The pandemic has made us all nostalgic for simpler times, including churches. Despite the fact that more and more people are discovering church through online services, we long to return to the safety of our buildings. Findings from the Coronavirus, Church & You Survey show that only 9% of clergy feel that lockdown has shown church buildings to be an unnecessary burden.
Online church is frequently seen as a stop-gap - something to fill the void until we return to our buildings.
But should we head back to nostalgia? Shouldn't we always go forward into God's new future? Certainly, it would be wrong to return without learning valuable lessons from lockdown.
Perhaps in God's new normal, we should have both onsite church and online church. Both expressions provide a huge opportunity to grow the Kingdom of God.
2. Relationships matter
In Ready Player One, the characters spend more and more time in the online world as they escape the drudgery of their real lives. Come to the OASIS and escape the limitations of your offline self.
OASIS can be viewed as an allegory of social media - a place where we can live a different identity, become a keyboard warrior, forget to be an authentic Christian. Yet used wisely, social media can increase interconnectivity. With so many people attending online services we have an opportunity to build relationships and show church as a welcoming community.
Churches can foster authentic relationships if they move away from a broadcast model of livestreaming a service and leaving it at that.

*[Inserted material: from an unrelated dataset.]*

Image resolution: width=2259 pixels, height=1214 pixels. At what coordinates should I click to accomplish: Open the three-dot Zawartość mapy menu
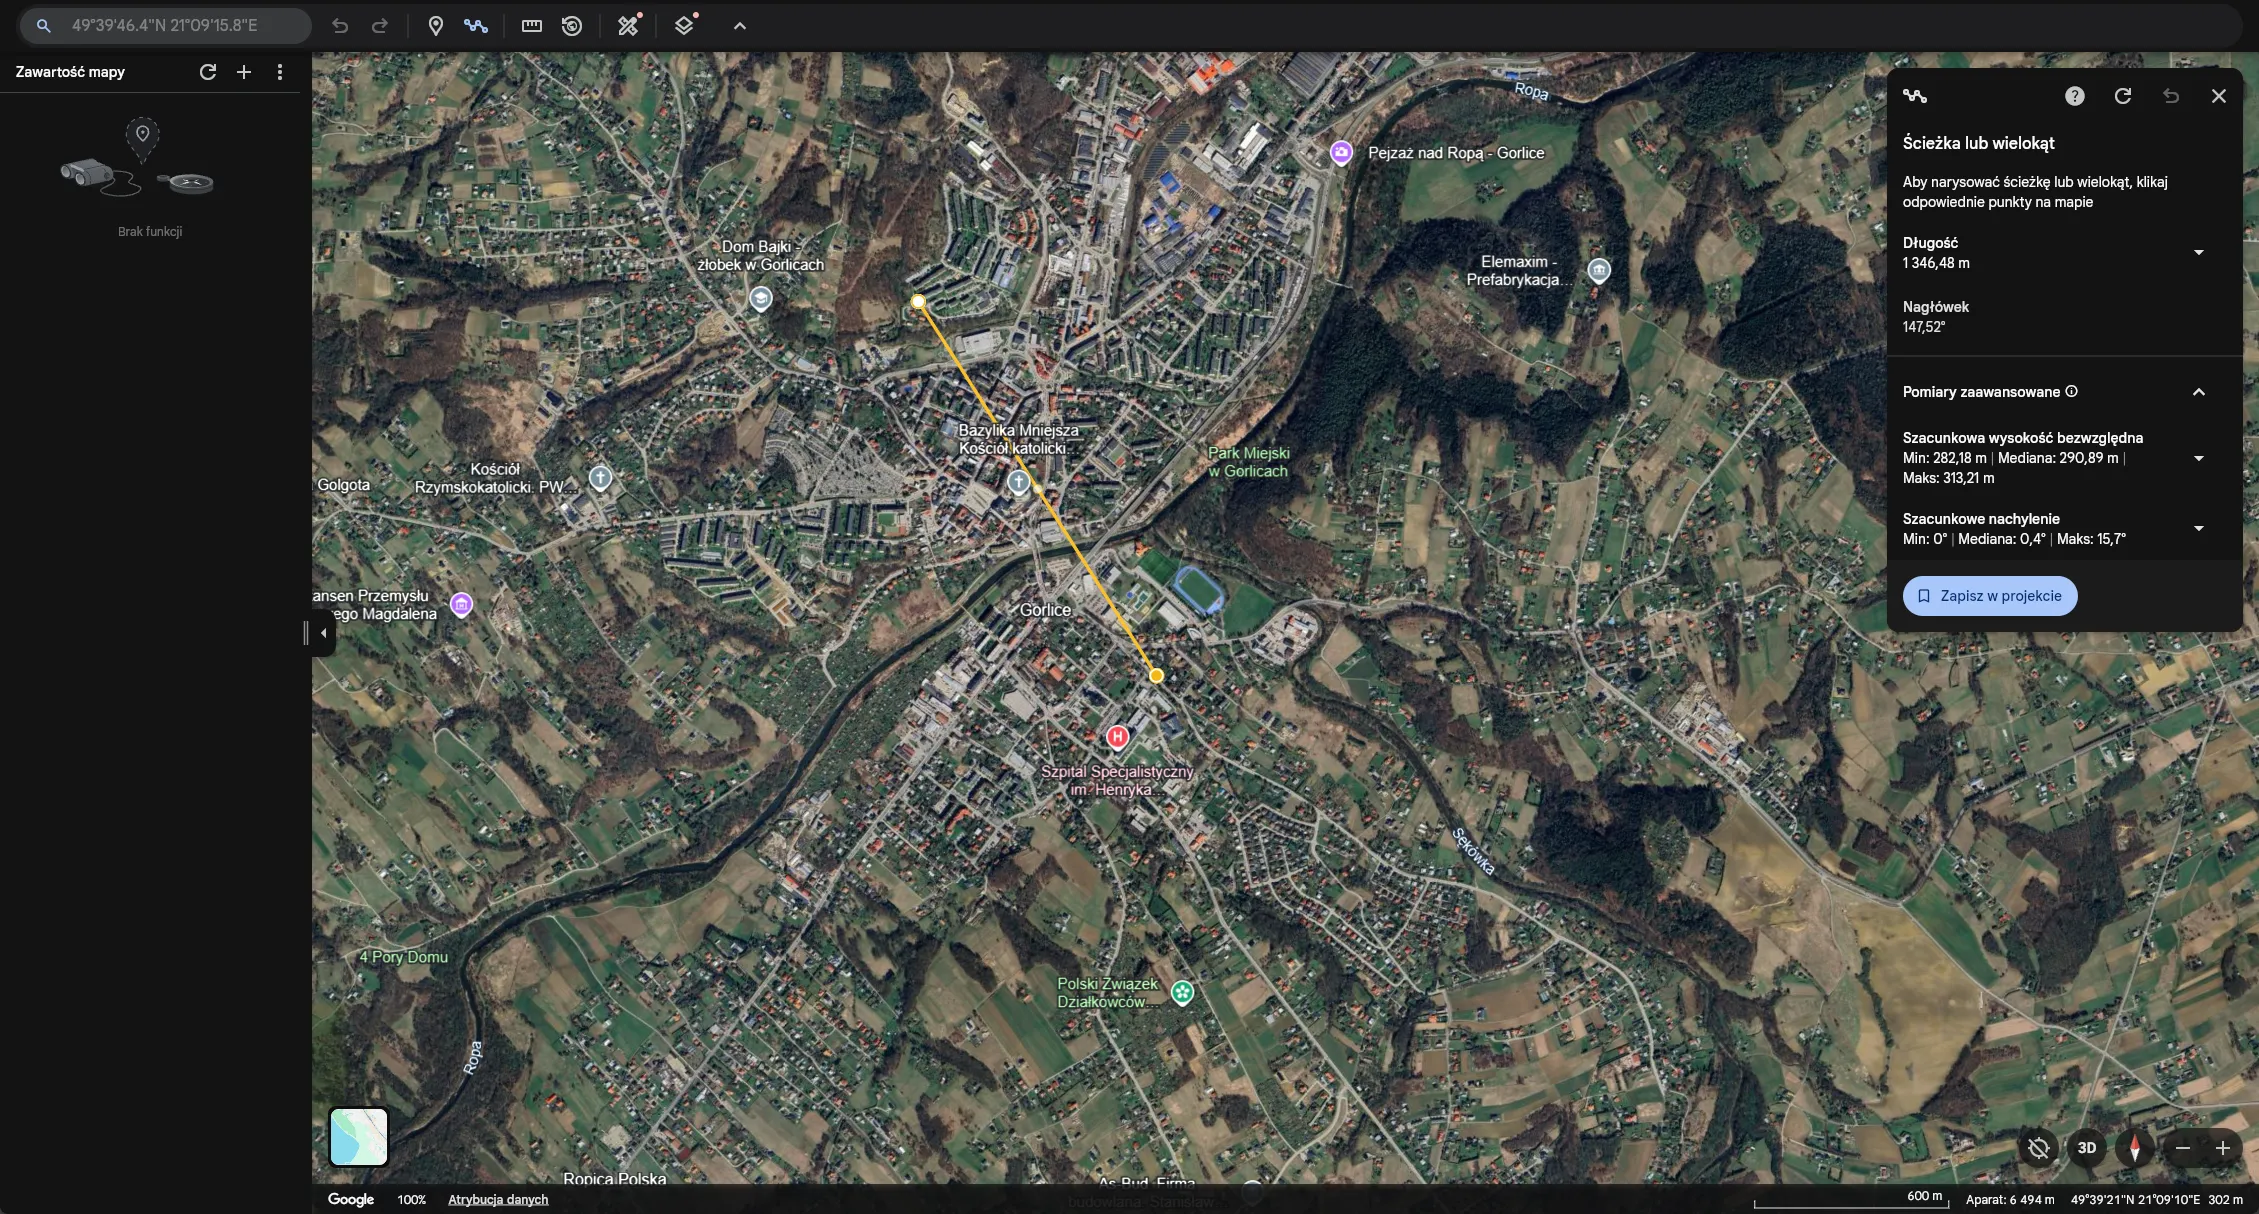(280, 72)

Every online event is an opportunity for discipleship. Live chats, Zoom coffee mornings, or simply a friendly online presence can show God’s presence at work in our online relationships.
3. Participation not voyeurism
In Ready Player One, people are more obsessed with playing an online game than they are participating in the real world. This reminded me of Maggi Dawn’s contribution to Missio Dei in a Digital Age, where she states,
“It is fundamental to the idea of gathered worship that every person is a participant, rather than an audience.”
Do we participate in online worship or do we simply watch - act like a voyeur? Well, you can if the online church experience is interactive. Livestream services on YouTube and Facebook allow people to participate as they would in person - the difference being you are typing your response.
Churches such as St Mark’s Cardiff work hard at encouraging engagement and the whole service is focused on participation rather than simply broadcasting. The viewer becomes involved in the service and hearing people’s comments being read out adds to the sense of community. Participation can draw us closer to one another and ultimately to God.
4. Content over showmanship
Question: What do you get if you cross director Steven Spielburg with an 80's themed sci fi blockbuster?
Answer: A CGI-laden audio and visual extravaganza.
Or, as some reviewers claim, all show and no content.
Not everyone enjoys the CGI heavy films that film studios churn out. Sometimes you just need simplicity. Just so, it’s tempting to covet the neighbouring church who perhaps have more bells and whistles than they do bells and smells. Does that matter?
The Gospel message is strong enough to live without tech. You don’t need a Hillsong experience to encounter God’s transformative love. All you need is a compelling story delivered passionately by someone who truly believes in the message. It should always be content over tech.
5. Church should add value to our lives
The world of Ready Player One is pure escapism. For the characters, they are escaping their real lives for something more fulfilling. For the audience, we’re escaping into a fantasy world of 80's nostalgia.
We have an opportunity to use tech in a way that helps people become closer to God and to live out Christ’s commandment to love one another. In a tech obsessed world, the church can be counter-culture - calling people to back to a relationship with God where authentic relationships matter and tech is used as a tool for discipleship.
Online church is mission. Spend time engaging with your online church community and make it a place where people feel welcomed, supported and loved. Let your interactions show God’s love at work in the online world.